Tree of Thoughts (ToT)

Tree of Thoughts generalizes CoT by exploring multiple reasoning branches at each step, evaluating partial solutions, and pruning dead ends. Instead of one linear chain, the model emits several candidate next steps, scores them, and continues from the best. ToT works well for tasks with discrete intermediate states (game-playing, planning, combinatorial puzzles) and is overkill for arithmetic or single-pass reasoning.

python

import anthropic

client = anthropic.Anthropic()

def expand_thoughts(state: str, k: int = 3) -> list[str]:
    """Generate k candidate next steps from the current state."""
    resp = client.messages.create(
        model="claude-opus-4-7",
        max_tokens=600,
        temperature=0.8,
        messages=[{
            "role": "user",
            "content": (
                f"Current state:\n{state}\n\n"
                f"Propose {k} distinct next steps. Number them 1-{k}. "
                f"Each step should be one short paragraph."
            ),
        }],
    )
    return parse_numbered_list(resp.content[0].text, k)
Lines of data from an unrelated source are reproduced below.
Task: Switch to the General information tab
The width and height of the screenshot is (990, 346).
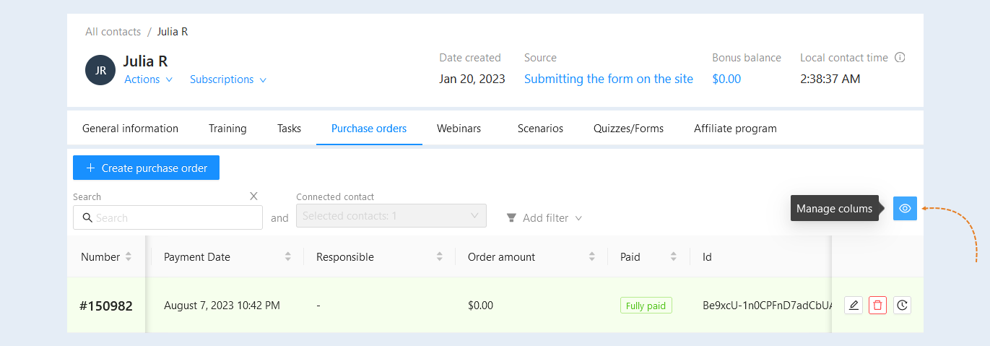Action: pyautogui.click(x=130, y=129)
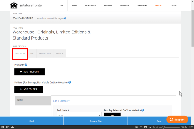Click help icon next to Products label
This screenshot has height=129, width=194.
(x=26, y=65)
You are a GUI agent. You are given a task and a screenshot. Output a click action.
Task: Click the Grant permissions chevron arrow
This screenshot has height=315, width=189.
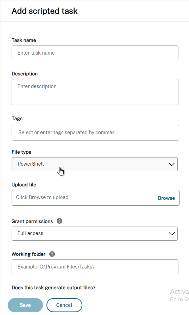click(171, 234)
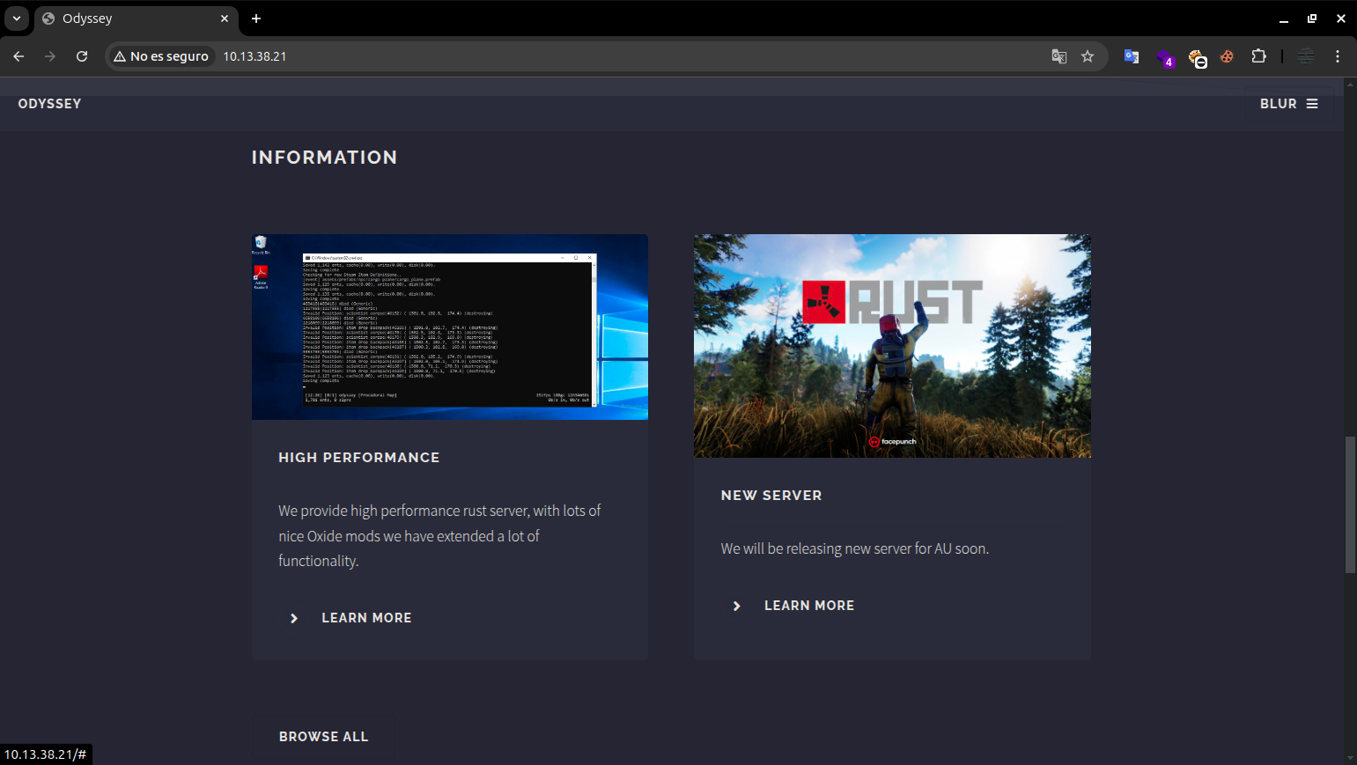Image resolution: width=1357 pixels, height=765 pixels.
Task: Select the Odyssey browser tab
Action: (132, 18)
def score_thought(thought: str, goal: str) -> float:
    """Heuristic score from 0-1 for how promising the thought is."""
    resp = client.messages.create(
        model="claude-opus-4-7",
        max_tokens=20,
        messages=[{
            "role": "user",
            "content": (
                f"Goal: {goal}\nProposed step: {thought}\n\n"
                "Rate 0-1 how likely this step is to reach the goal. "
                "Reply with the number only."
            ),
        }],
    )
    try:
        return float(resp.content[0].text.strip())
    except ValueError:
        return 0.0

def tot_search(problem: str, max_depth: int = 4, beam: int = 3) -> str:
    """Beam-search over thought tree."""
    frontier = [problem]
    for depth in range(max_depth):
        candidates = []
        for state in frontier:
            for thought in expand_thoughts(state, k=3):
                score = score_thought(thought, problem)
                candidates.append((score, state + "\n" + thought))
        candidates.sort(reverse=True)
        frontier = [s for _, s in candidates[:beam]]
        if any("FINAL ANSWER" in s for s in frontier):
            return next(s for s in frontier if "FINAL ANSWER" in s)
    return frontier[0]

ToT is expensive — every expansion is an API call. A depth-4 beam-3 search with k=3 candidates per node costs ~36 calls per problem. Reach for it only when CoT and self-consistency have plateaued.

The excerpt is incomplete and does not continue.